Start of DATA EXTRACT

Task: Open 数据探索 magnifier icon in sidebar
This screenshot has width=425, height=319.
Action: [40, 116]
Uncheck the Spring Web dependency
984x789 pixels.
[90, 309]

End of DATA EXTRACT

TASK — This exercise requires that all of the entries be repeated exactly.

ANSWER FOR THIS EXERCISE —
Task: Open 数据探索 magnifier icon in sidebar
This screenshot has width=425, height=319.
Action: [40, 116]
Uncheck the Spring Web dependency
984x789 pixels.
[90, 309]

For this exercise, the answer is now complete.